- Opening Delimiter -

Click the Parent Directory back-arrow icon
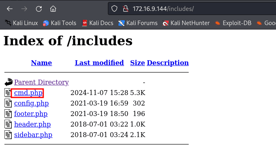 (8, 82)
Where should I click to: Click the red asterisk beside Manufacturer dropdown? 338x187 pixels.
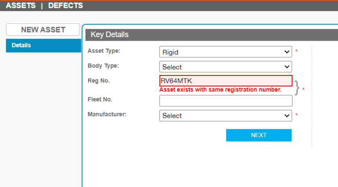[296, 115]
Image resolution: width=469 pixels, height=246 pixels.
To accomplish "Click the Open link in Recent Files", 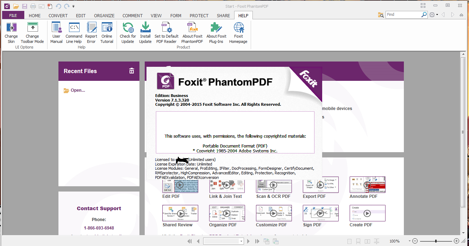I will tap(77, 90).
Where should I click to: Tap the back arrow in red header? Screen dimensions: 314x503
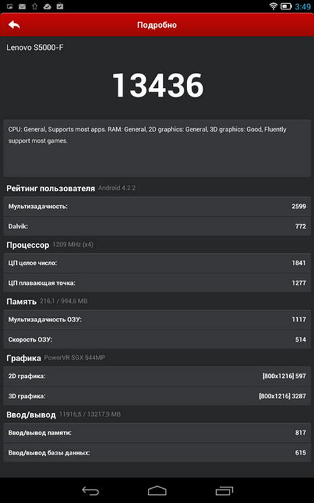(x=14, y=25)
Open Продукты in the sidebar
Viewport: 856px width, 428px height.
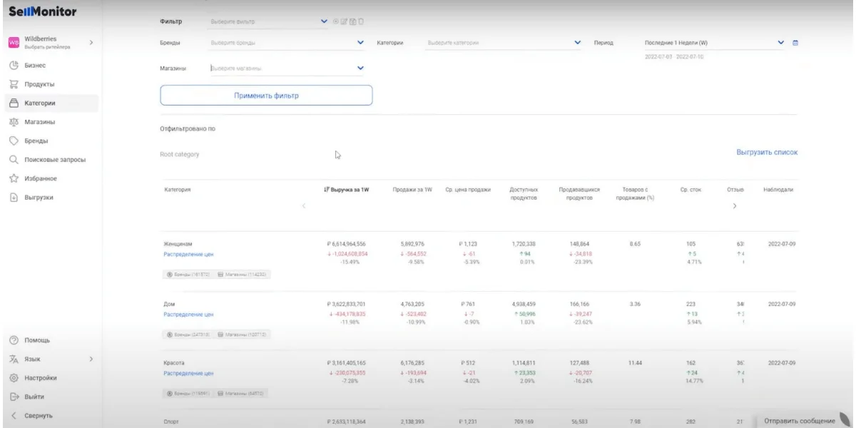pos(40,84)
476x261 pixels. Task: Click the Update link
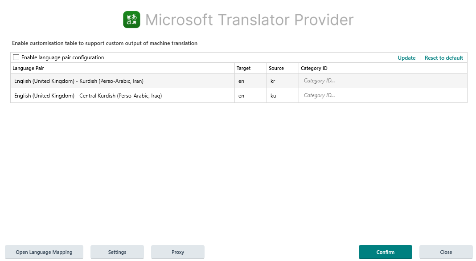[406, 57]
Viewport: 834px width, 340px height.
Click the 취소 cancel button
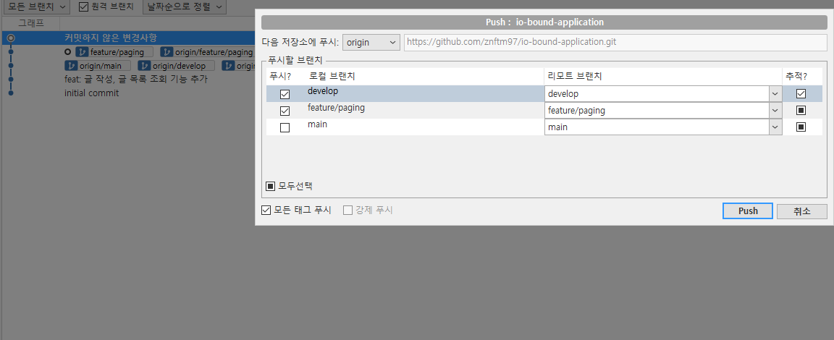pyautogui.click(x=801, y=211)
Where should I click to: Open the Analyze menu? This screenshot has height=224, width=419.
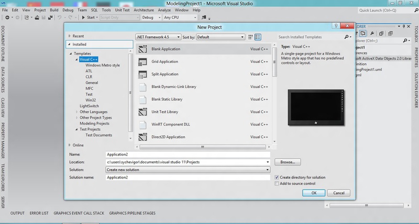[x=164, y=10]
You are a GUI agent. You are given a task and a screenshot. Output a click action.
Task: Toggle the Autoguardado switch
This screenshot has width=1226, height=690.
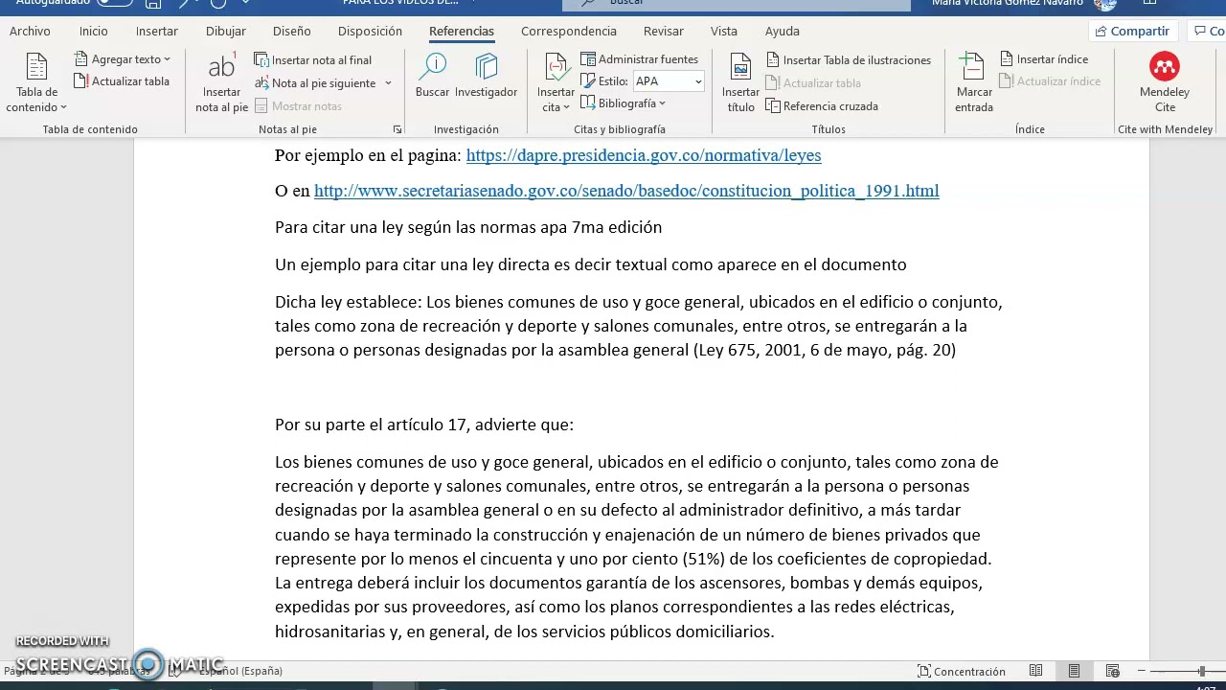115,3
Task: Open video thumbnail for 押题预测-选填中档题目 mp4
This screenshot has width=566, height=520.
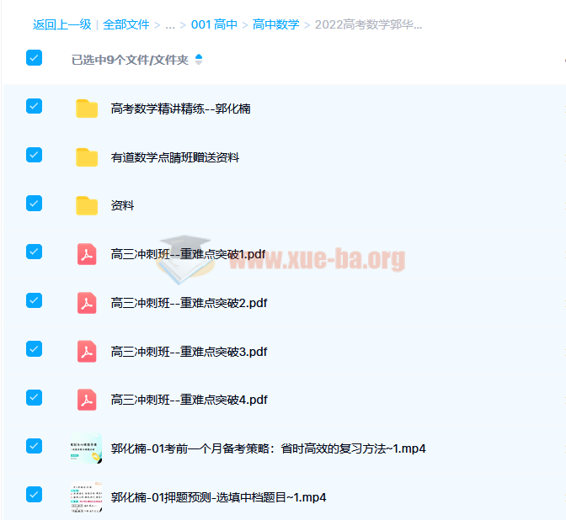Action: click(x=87, y=496)
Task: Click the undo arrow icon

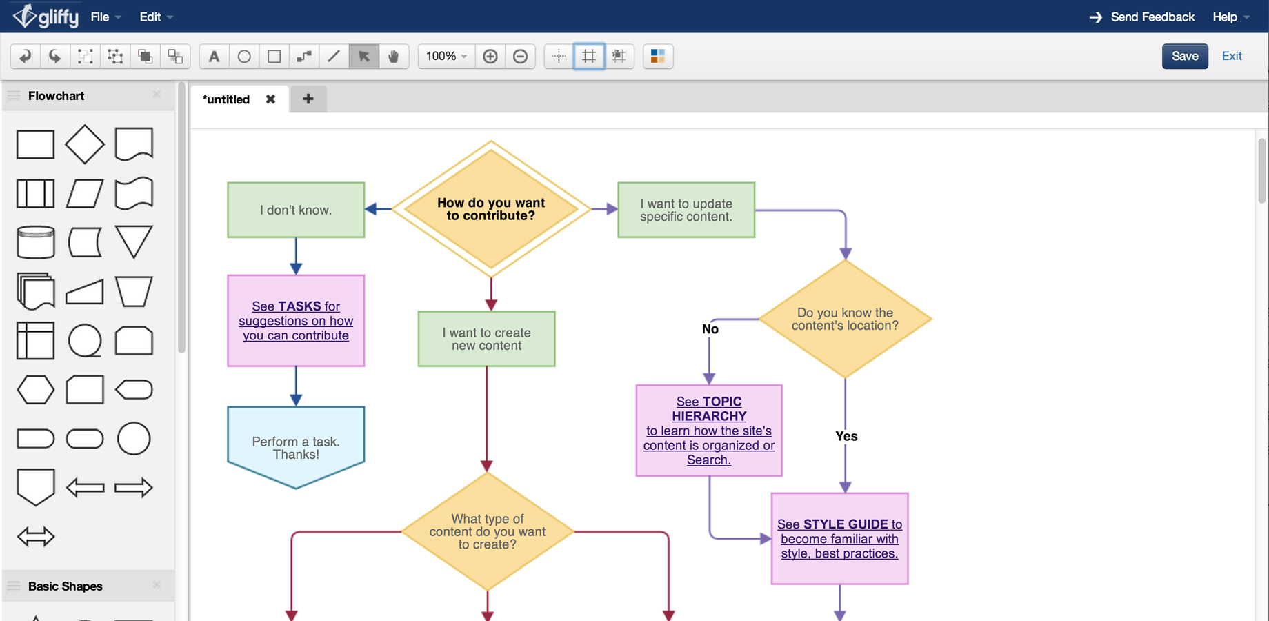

- Closing Delimiter -

The problem
Repeat word for word, and nothing more, the lines between the line containing "Where should I click to: Open" and the last line of the records above, inclusive, without pictures.

Task solution
Where should I click to: Open the Analyze menu? This screenshot has height=224, width=419.
[x=164, y=10]
You are a GUI agent. You are given a task and a screenshot. Output a click action.
Task: Toggle the Autoguardado switch
This screenshot has width=1226, height=690.
115,3
Task: Open video thumbnail for 押题预测-选填中档题目 mp4
This screenshot has width=566, height=520.
Action: click(x=87, y=496)
Task: Click the undo arrow icon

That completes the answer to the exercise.